(Dataset entries)

++++++

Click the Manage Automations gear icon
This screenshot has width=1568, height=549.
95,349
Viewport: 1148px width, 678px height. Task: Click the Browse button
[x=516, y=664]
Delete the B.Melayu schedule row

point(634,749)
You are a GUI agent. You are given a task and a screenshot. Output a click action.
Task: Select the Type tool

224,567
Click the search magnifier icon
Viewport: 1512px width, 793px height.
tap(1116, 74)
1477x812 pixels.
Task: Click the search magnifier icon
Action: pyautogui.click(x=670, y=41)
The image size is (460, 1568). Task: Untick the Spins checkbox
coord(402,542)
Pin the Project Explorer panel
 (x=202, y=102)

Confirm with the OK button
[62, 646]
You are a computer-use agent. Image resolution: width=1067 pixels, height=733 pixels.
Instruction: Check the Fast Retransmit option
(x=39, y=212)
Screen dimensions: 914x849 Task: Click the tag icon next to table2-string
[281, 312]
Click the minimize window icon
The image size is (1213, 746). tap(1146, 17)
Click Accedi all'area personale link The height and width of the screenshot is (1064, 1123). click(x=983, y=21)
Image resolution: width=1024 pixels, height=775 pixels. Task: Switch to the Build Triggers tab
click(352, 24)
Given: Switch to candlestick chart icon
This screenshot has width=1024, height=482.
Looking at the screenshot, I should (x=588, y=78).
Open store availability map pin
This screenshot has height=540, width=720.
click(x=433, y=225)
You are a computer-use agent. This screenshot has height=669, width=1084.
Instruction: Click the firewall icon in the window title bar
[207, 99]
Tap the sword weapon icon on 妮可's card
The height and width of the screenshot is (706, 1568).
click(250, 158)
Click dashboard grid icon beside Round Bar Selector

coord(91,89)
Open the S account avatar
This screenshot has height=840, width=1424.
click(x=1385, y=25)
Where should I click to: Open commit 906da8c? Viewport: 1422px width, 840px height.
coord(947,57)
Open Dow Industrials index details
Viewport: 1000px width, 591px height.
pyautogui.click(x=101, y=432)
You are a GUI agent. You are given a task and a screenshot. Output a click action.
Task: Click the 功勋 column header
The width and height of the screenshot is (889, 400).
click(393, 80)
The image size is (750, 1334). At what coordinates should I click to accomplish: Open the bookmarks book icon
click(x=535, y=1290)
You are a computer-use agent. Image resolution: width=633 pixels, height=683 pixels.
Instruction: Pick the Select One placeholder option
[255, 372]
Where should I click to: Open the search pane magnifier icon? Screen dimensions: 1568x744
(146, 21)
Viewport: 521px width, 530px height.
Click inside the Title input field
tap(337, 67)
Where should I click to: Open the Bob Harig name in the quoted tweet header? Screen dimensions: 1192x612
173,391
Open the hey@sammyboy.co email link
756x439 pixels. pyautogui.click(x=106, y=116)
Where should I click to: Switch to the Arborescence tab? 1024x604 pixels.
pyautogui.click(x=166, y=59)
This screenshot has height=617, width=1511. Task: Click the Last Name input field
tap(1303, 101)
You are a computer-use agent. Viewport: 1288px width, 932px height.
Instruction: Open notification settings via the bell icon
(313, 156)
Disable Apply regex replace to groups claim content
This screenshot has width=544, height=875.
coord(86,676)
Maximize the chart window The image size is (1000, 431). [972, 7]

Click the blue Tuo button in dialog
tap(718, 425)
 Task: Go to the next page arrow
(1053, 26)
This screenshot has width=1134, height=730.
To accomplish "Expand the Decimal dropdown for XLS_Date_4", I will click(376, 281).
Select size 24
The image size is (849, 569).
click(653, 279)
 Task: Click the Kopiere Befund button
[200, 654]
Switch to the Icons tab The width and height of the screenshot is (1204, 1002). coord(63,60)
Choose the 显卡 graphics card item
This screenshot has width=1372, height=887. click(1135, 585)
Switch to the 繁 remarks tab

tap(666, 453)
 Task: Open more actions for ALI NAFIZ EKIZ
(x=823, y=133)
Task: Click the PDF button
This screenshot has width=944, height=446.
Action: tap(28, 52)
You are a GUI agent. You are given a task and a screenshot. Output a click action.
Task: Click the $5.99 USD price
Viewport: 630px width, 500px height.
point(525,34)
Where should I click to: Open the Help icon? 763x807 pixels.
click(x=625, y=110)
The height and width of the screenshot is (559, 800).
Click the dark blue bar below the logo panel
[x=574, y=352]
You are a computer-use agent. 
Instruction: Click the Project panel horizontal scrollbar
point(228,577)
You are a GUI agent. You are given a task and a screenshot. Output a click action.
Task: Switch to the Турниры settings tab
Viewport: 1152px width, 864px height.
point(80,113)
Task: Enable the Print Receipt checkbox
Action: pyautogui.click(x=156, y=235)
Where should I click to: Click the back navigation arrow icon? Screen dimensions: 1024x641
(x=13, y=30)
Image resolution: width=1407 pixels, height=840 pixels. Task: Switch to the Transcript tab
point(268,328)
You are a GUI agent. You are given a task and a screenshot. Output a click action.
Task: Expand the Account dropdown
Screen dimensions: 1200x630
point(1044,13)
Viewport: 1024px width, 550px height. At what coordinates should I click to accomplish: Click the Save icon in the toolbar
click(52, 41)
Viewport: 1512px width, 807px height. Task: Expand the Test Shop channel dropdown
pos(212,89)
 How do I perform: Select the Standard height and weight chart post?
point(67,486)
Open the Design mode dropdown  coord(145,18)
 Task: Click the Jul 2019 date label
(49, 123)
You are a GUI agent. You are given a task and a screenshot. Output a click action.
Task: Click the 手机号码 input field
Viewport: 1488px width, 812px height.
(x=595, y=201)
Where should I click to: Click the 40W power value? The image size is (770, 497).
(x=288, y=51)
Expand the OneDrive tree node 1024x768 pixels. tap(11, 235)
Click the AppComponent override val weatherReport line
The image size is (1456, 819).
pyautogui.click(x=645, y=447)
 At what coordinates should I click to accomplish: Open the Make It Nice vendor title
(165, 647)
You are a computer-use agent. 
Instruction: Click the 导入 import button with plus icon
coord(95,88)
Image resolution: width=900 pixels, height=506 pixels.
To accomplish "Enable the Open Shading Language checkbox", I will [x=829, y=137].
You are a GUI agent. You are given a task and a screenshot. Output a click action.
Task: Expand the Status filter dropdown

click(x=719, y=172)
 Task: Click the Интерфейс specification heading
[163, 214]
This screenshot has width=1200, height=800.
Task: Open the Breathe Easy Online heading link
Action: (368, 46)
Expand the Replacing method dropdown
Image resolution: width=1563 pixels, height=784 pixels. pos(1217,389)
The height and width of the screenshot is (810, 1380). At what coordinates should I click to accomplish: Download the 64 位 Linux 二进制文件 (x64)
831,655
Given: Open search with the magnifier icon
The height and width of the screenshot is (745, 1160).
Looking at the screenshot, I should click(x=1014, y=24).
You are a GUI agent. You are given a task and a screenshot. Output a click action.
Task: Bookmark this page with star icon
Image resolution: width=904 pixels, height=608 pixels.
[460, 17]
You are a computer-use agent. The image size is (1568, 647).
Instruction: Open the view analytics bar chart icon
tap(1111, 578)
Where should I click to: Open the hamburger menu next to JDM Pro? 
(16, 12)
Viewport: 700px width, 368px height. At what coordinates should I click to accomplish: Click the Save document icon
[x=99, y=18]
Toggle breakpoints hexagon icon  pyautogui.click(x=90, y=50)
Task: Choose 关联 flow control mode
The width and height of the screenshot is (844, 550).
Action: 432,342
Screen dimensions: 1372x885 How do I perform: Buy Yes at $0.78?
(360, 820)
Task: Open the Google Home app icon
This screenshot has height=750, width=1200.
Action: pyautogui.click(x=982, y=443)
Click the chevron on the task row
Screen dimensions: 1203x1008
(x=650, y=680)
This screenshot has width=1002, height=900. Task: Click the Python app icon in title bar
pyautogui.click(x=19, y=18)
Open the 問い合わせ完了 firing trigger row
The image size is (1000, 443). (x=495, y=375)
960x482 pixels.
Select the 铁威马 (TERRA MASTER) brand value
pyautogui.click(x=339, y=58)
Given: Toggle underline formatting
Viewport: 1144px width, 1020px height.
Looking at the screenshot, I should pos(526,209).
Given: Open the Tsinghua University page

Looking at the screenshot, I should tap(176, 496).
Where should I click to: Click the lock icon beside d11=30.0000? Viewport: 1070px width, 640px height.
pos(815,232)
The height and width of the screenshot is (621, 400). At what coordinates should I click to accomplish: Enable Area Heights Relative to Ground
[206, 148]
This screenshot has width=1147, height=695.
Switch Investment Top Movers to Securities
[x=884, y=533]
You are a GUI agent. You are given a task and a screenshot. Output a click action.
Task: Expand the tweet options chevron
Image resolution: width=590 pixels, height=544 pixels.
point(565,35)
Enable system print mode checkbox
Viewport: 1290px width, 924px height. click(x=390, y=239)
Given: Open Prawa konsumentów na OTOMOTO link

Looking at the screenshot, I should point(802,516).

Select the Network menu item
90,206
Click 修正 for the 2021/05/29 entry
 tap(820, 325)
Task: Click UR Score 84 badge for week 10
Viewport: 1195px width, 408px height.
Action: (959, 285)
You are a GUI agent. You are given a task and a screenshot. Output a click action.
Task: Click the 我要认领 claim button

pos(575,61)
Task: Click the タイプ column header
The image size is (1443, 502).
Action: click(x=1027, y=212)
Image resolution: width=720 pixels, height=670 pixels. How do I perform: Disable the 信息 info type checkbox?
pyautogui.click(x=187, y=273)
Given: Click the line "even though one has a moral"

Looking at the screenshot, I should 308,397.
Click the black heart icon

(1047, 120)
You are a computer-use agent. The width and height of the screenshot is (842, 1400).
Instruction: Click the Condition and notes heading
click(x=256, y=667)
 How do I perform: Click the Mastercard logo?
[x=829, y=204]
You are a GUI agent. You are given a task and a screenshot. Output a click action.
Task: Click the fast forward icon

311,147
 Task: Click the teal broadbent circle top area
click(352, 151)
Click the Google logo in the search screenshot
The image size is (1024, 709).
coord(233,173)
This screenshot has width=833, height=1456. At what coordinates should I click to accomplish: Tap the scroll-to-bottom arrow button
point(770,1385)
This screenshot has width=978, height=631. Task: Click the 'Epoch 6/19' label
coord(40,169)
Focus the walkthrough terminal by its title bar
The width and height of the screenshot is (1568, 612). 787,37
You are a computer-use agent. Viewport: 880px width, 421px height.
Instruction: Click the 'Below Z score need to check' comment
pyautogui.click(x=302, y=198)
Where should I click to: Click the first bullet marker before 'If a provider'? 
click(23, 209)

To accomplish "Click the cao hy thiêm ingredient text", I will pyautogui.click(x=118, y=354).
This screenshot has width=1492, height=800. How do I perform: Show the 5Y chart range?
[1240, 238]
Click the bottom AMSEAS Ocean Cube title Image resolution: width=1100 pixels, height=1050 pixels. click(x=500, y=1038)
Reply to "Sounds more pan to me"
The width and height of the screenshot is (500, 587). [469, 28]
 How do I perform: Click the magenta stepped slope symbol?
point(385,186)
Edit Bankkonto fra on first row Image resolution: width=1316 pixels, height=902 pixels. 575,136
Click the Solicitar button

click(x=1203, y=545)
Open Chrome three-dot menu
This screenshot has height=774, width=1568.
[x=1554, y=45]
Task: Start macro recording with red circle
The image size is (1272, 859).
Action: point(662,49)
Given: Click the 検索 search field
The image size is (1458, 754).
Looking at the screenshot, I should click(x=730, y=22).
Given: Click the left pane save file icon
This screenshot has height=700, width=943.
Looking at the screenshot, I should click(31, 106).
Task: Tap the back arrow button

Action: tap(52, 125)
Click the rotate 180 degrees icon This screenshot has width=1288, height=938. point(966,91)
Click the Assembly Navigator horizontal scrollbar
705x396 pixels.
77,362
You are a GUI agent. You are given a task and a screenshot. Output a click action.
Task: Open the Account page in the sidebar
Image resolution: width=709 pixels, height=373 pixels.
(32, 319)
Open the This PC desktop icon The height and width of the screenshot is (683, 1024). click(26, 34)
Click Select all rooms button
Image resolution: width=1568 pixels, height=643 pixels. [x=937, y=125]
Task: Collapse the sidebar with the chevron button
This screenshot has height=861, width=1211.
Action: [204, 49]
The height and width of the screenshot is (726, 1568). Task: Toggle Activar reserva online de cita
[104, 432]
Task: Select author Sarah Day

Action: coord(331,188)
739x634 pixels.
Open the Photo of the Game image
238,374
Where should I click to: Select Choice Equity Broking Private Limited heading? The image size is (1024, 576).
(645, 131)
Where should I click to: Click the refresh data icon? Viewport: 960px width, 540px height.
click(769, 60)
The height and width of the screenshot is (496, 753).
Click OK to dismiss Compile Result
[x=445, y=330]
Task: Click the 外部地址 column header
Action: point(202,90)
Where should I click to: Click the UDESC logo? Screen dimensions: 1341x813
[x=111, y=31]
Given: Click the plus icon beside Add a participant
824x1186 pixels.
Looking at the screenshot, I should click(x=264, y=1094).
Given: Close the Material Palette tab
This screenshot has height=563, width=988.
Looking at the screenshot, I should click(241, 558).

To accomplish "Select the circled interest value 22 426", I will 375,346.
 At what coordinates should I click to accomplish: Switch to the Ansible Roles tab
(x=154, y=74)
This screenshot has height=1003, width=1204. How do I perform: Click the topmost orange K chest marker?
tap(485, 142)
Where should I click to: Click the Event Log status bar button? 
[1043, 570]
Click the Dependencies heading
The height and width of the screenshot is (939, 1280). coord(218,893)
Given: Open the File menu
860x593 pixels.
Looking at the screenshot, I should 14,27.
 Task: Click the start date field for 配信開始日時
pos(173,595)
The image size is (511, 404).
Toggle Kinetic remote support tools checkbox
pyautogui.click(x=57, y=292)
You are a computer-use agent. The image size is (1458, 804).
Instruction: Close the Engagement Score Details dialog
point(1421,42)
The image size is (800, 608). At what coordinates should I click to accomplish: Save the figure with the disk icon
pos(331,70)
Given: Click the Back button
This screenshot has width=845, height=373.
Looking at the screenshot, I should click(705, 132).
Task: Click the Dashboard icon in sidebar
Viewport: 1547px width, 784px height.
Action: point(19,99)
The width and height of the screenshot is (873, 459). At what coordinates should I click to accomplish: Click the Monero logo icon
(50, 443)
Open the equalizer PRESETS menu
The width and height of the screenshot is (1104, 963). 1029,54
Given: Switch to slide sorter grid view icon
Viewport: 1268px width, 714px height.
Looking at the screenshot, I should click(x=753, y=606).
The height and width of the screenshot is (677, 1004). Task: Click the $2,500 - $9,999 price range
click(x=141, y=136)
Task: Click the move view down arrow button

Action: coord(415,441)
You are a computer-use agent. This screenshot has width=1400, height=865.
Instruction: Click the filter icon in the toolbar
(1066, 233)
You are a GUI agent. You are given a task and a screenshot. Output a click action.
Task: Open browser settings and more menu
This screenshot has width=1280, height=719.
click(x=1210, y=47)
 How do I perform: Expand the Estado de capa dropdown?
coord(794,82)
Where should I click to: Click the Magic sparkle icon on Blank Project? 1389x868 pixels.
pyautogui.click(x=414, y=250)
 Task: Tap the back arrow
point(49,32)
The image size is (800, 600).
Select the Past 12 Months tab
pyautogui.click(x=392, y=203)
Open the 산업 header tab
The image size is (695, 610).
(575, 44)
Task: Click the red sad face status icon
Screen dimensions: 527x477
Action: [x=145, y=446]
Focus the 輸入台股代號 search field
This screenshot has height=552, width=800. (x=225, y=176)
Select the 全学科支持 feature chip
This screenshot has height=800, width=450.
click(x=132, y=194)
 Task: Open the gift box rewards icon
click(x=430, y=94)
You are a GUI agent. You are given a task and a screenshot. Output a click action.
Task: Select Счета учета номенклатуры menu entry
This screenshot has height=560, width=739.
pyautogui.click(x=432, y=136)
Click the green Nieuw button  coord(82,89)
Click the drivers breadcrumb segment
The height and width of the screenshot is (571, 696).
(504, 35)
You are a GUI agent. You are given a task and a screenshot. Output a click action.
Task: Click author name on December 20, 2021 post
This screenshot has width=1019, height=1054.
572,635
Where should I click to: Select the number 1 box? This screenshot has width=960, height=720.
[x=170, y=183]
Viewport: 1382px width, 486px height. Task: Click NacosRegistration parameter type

++++++

- To do
List the lines of the records where "Google" occurs.

- Task output
Task: Open the Google Home app icon
Click the Google logo in the search screenshot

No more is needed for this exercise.